Arbury Banks is one of six Iron Age hillforts on the Hertfordshire chalk scape from Hexton to Royston that also includes Wilbury Hill Camp at Letchworth. Arbury means "earthen fortification". It was probably built during the late Bronze Age. The site probably contained houses, stockades for animals, or pits to store grain. It is not known if the site was defensive or just an enclosure for animals, to store food or for rituals. The site is now a Scheduled Ancient Monument.

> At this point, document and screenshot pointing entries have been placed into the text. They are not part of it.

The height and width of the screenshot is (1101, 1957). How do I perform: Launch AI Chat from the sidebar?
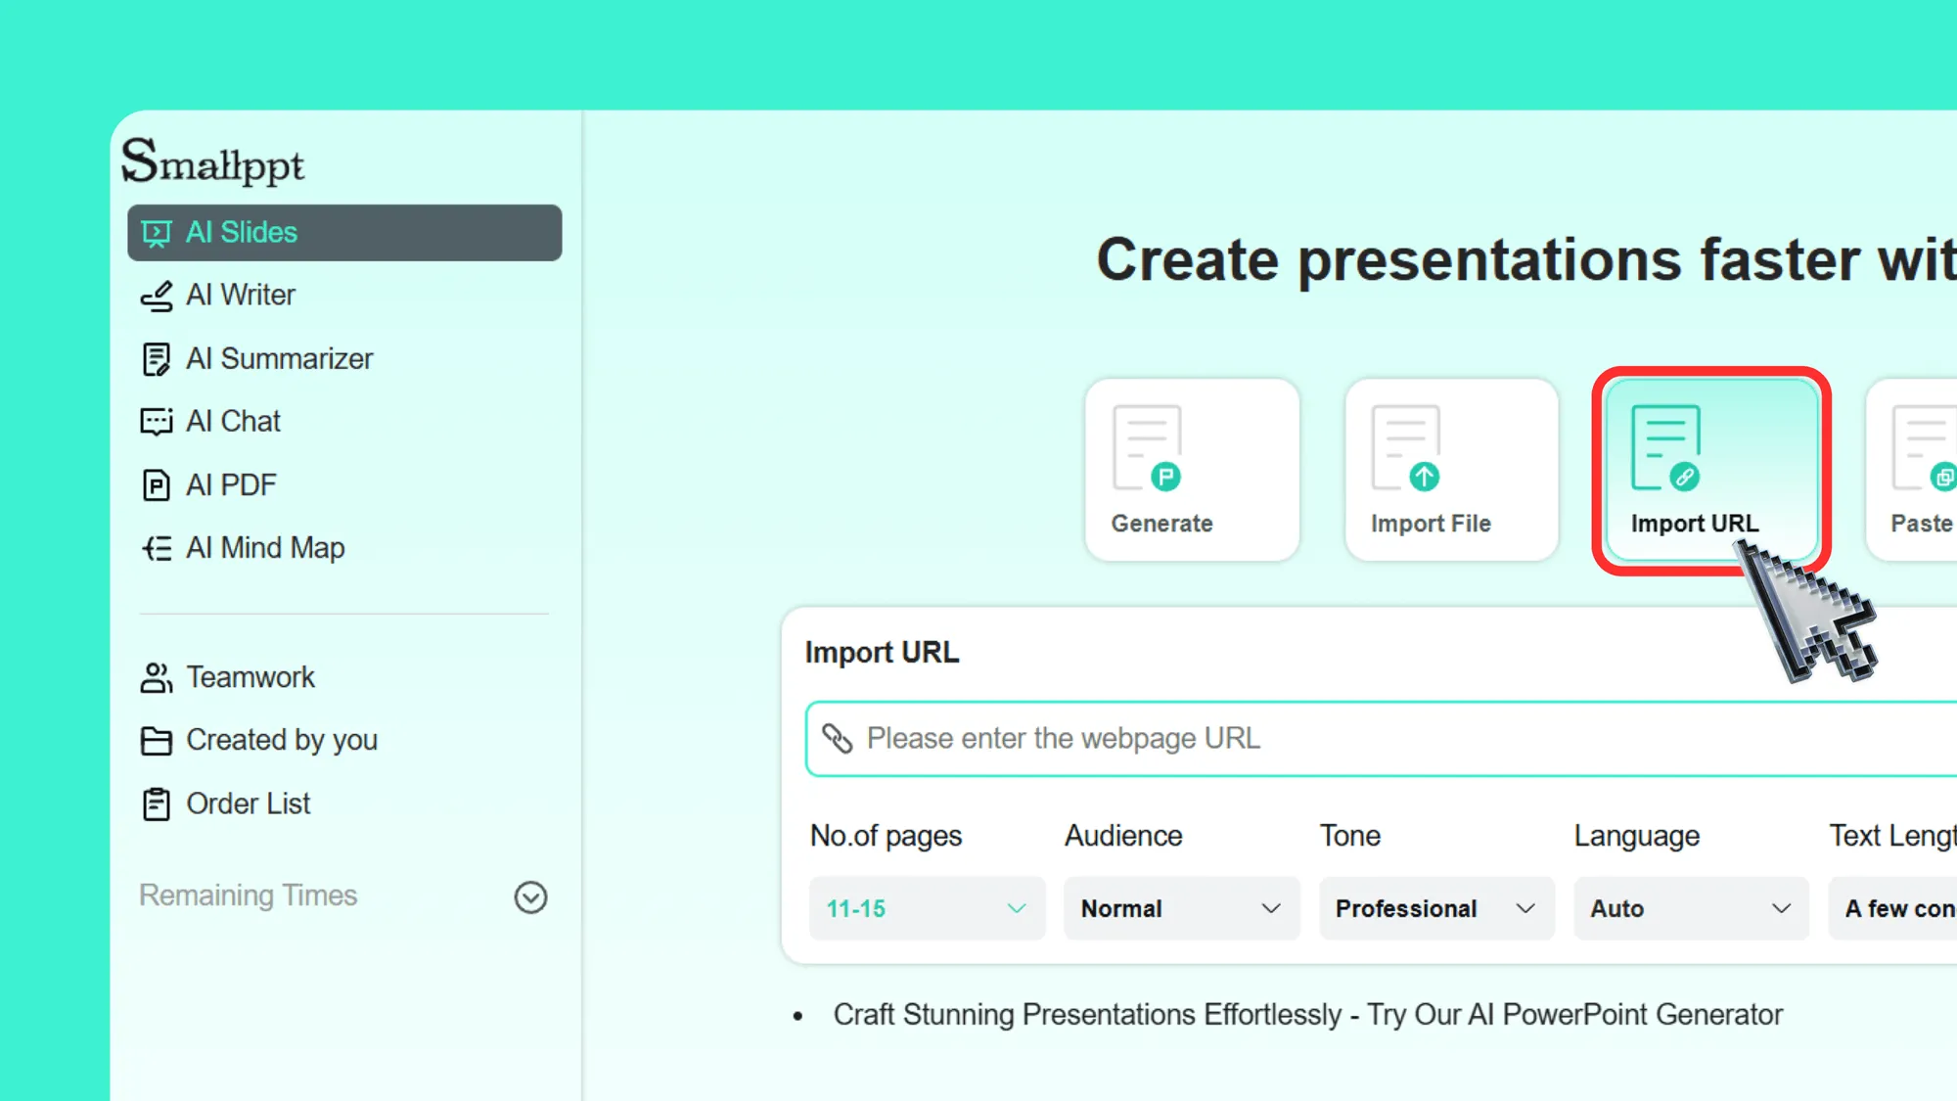tap(234, 421)
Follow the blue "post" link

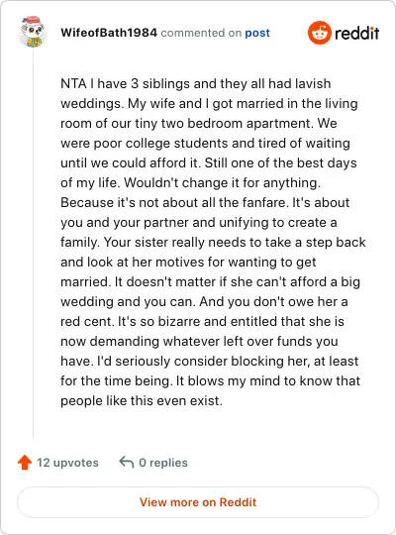[257, 33]
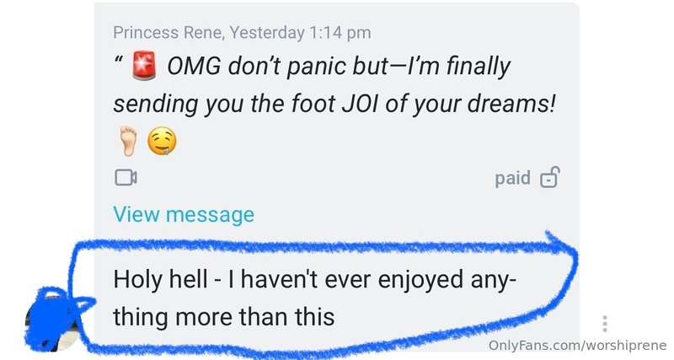Screen dimensions: 674x360
Task: Open the scribbled-over sender avatar
Action: pos(54,320)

The monument includes an Iron Age hillfort situated on high ground near the Newnham Way, 1km south west of Ashwell parish church. The monument measures 290m north east-south west by a maximum of 245m north west-south east. The defences consisted of a ditch with an internal bank. The ditch, although no longer visible as an earthwork survives as a buried feature and is visible on aerial photographs and as a soilmark. It measures an average of 5m in width and is infilled along its entire length. The internal bank survives only intermittently and measures a maximum of 2.5m in width at its top and survives to 1.2m in height at the south western end of the site. Two causeways give access to the monument, one to the NNW measures 20m in width, the other to the SSE is about 40m in width. The interior of the monument contains features which are visible as cropmarks and on aerial photographs. These marks represent rectangular, square and curvilinear enclosures, hut circles and pits which survive as buried features.
An excavation of the defences by J Bedlam in the 1850's found that the external ditch around the hillfort measures 6m in width and 4.5m in depth. The fence is excluded from the scheduling though the ground beneath it is included.